Background of the lawsuit
Several authors filed an expanded class‑action suit claiming NVIDIA trained its AI models on millions of pirated books. The complaint was amended to target newer models and datasets, prompting fresh discovery requests from the plaintiffs.
NVIDIA's core arguments for dismissal
The chip maker contends that the plaintiffs have not demonstrated that their specific books were actually used in training. Key points include:
- Contacting Anna's Archive does not equate to infringement.
- Speculation that a large dataset “must have” contained the works is insufficient.
- There is no evidence NVIDIA knowingly used infringing material.
Claims NVIDIA challenges
NVIDIA seeks to dismiss virtually every new claim in the amended complaint, including:
- Contributory copyright infringement – no proof of knowledge or material contribution.
- Vicarious copyright infringement – no evidence of specific pirated books.
The company emphasizes that its NeMo framework offers optional tools that customers can apply to any dataset, licensed or public‑domain.

-=-=-

**Problem set:**
(1) Edit the part of the NVIDIA lawsuit summary that opens with the words containing "- Speculation that" and closes with "licensed or public‑domain.", putting "revised complaint" in place of "amended complaint".
(2) Pick up the NVIDIA lawsuit summary after its final sentence and carry it further.

**Available data:**
-=-=-

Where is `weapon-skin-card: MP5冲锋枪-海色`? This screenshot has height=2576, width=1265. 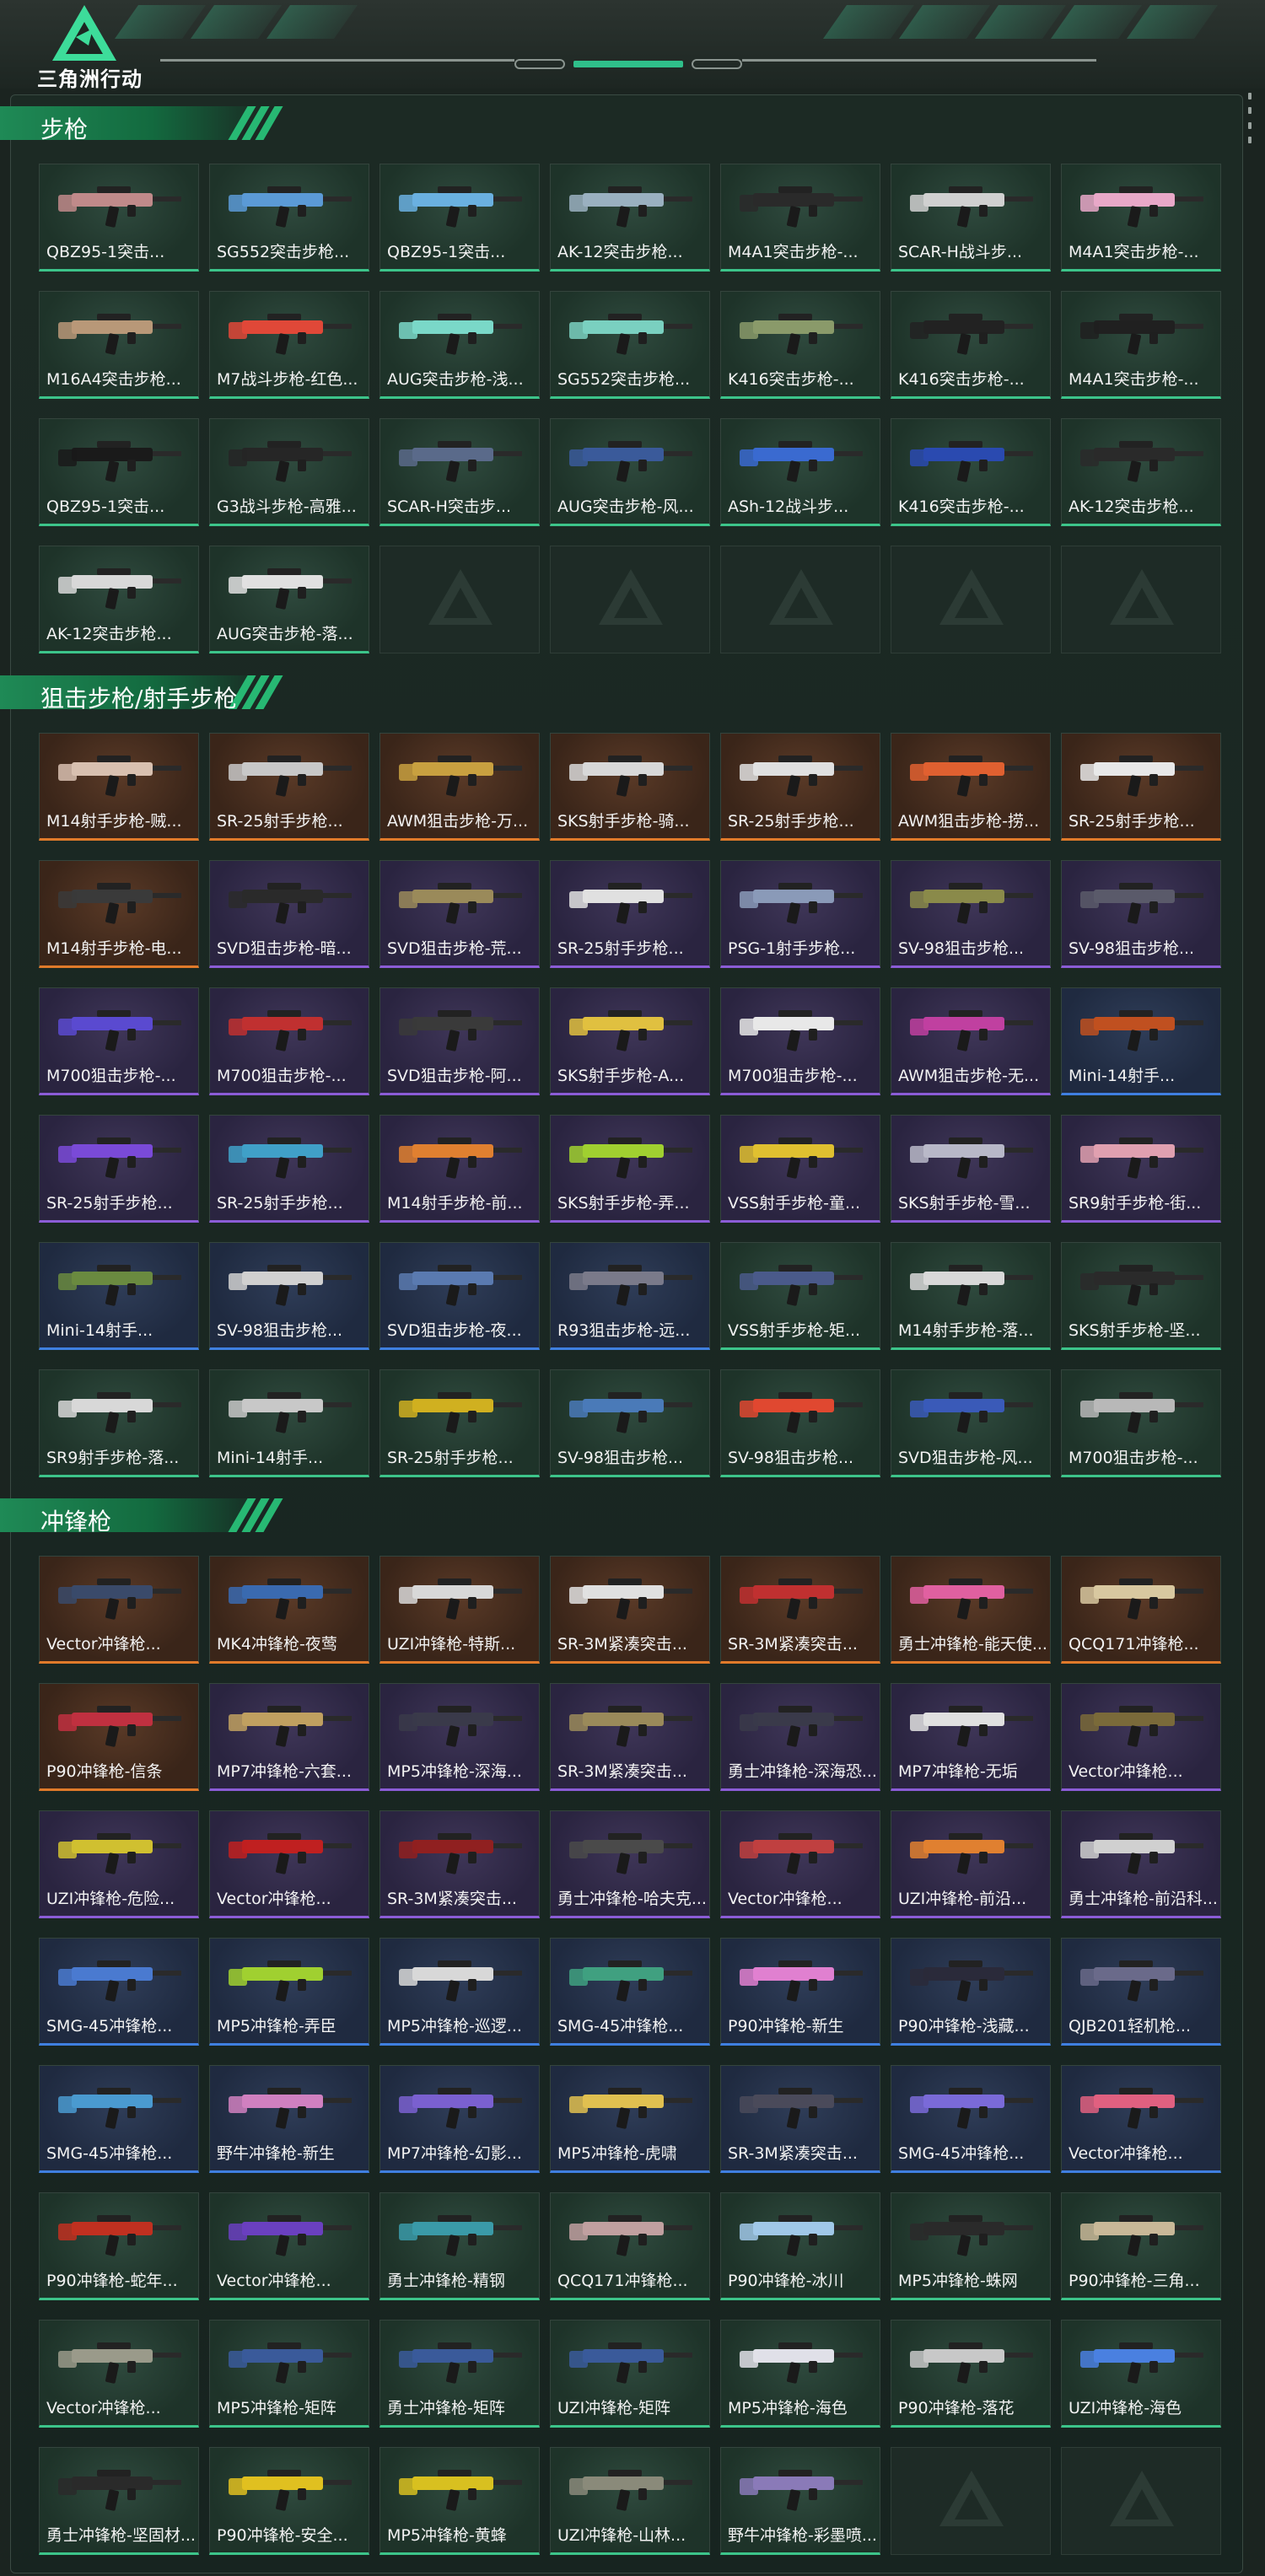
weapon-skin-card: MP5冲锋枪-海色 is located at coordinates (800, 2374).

-=-=-

**Numbered responses:**
(1)
- Speculation that a large dataset “must have” contained the works is insufficient.
- There is no evidence NVIDIA knowingly used infringing material.
Claims NVIDIA challenges
NVIDIA seeks to dismiss virtually every new claim in the revised complaint, including:
- Contributory copyright infringement – no proof of knowledge or material contribution.
- Vicarious copyright infringement – no evidence of specific pirated books.
The company emphasizes that its NeMo framework offers optional tools that customers can apply to any dataset, licensed or public‑domain.

(2)
The direct infringement claim
The only claim not covered by the current motion is the direct infringement allegation that NVIDIA used the Books3 database to train its NeMo model. NVIDIA plans to address this claim at trial or via summary judgment, likely relying on a robust fair‑use defense.
Implications for AI and copyright law
This case highlights the growing legal uncertainty surrounding AI training data. A dismissal could set a precedent that mere speculation about dataset composition is insufficient for copyright liability, while a successful direct‑infringement defense could reinforce fair‑use arguments for AI developers.